INFORMATION SHOWN >>
Content starts

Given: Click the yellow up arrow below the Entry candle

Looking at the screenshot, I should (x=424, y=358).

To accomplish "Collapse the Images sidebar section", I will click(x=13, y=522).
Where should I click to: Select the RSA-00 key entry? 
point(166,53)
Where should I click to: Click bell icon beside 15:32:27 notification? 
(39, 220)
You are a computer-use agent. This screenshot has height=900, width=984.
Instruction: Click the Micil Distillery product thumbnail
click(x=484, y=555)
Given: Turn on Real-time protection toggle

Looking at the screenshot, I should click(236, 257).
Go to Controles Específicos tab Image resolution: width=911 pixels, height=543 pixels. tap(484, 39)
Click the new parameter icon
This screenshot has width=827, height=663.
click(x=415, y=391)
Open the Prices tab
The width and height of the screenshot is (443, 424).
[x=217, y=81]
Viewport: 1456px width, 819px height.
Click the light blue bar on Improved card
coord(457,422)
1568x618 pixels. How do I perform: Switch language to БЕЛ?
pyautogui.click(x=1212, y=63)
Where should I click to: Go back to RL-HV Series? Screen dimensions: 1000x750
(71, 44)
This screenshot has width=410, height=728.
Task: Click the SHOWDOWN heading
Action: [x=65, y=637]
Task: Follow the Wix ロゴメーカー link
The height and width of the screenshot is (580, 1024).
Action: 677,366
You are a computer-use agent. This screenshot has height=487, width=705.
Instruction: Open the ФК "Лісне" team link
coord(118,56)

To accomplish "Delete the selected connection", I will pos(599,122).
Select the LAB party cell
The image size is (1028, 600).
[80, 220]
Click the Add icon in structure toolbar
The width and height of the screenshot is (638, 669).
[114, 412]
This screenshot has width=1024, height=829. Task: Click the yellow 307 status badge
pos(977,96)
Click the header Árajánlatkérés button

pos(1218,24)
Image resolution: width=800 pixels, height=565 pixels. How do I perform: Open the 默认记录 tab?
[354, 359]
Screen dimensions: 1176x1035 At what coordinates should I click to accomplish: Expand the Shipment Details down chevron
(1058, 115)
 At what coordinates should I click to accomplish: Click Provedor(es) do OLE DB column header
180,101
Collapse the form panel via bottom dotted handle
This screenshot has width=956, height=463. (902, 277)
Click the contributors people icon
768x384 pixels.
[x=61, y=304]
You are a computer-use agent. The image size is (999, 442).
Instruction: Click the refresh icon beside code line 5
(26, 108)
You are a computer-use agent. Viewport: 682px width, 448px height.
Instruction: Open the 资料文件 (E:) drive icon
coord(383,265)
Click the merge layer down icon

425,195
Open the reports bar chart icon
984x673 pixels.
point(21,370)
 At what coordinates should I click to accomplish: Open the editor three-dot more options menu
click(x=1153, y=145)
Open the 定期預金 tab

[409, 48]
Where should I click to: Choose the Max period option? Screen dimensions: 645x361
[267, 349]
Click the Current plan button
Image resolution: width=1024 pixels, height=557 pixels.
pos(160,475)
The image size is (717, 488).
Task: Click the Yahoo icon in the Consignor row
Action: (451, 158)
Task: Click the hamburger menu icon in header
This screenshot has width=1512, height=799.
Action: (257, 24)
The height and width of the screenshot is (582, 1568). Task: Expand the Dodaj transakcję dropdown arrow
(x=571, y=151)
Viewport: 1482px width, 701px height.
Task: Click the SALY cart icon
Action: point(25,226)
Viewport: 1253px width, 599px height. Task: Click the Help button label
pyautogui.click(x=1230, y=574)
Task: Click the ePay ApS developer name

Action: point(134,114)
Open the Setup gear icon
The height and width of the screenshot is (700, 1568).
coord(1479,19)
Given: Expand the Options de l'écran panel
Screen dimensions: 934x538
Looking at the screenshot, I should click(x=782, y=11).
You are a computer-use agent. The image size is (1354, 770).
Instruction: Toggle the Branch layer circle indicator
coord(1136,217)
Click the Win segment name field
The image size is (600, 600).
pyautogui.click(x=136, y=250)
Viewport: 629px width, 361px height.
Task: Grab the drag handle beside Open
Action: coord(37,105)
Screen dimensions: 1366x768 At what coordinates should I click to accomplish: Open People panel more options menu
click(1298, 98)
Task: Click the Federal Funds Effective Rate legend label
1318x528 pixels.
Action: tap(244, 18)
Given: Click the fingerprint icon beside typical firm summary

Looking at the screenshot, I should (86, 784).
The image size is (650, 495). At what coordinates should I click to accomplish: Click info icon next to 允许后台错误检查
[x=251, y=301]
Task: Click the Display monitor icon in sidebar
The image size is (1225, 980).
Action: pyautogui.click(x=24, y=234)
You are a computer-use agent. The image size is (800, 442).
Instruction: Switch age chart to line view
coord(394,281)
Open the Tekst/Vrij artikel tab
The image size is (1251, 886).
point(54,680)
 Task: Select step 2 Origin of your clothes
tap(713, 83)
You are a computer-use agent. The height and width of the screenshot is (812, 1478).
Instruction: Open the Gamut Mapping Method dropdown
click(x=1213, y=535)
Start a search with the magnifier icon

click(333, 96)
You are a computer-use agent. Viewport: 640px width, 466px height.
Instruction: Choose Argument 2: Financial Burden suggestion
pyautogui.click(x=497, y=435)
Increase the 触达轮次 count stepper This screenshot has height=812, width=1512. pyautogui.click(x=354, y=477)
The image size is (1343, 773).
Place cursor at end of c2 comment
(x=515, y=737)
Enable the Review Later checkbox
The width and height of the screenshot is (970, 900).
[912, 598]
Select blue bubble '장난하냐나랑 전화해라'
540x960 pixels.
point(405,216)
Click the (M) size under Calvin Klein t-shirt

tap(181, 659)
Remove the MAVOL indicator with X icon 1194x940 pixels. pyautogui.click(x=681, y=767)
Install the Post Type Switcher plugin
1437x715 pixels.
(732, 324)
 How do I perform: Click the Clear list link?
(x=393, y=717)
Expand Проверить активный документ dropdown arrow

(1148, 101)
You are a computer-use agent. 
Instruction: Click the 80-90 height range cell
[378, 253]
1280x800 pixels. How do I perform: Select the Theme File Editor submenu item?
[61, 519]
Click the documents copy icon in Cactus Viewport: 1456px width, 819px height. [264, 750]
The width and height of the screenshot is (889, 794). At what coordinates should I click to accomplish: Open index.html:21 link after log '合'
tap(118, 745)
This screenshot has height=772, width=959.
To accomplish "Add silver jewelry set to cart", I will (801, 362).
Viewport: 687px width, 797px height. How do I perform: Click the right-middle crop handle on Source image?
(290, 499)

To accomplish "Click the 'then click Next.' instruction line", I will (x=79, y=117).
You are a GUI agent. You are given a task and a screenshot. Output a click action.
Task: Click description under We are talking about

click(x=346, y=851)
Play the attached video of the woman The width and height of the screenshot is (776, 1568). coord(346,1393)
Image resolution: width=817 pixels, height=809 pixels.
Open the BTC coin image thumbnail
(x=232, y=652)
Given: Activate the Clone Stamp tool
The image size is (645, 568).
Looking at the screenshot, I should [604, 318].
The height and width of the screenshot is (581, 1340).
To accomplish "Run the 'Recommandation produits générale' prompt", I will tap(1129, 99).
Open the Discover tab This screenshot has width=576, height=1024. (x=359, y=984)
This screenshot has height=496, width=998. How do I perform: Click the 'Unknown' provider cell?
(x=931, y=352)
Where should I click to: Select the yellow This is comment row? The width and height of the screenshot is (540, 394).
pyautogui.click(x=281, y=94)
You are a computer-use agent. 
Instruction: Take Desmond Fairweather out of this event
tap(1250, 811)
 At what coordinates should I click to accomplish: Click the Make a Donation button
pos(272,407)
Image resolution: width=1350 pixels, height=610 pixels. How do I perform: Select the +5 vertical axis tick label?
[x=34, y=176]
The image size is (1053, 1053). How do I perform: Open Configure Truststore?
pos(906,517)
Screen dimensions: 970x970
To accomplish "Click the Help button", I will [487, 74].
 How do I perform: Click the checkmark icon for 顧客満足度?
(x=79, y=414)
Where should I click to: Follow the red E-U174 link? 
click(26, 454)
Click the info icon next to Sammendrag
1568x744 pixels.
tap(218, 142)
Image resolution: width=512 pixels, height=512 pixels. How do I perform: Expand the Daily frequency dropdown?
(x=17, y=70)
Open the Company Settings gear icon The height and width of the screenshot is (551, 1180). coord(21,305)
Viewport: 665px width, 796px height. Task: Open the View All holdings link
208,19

Content ends

Report how many lines in the data above contain "sidebar", without any other words.

EXERCISE OUTPUT >>
2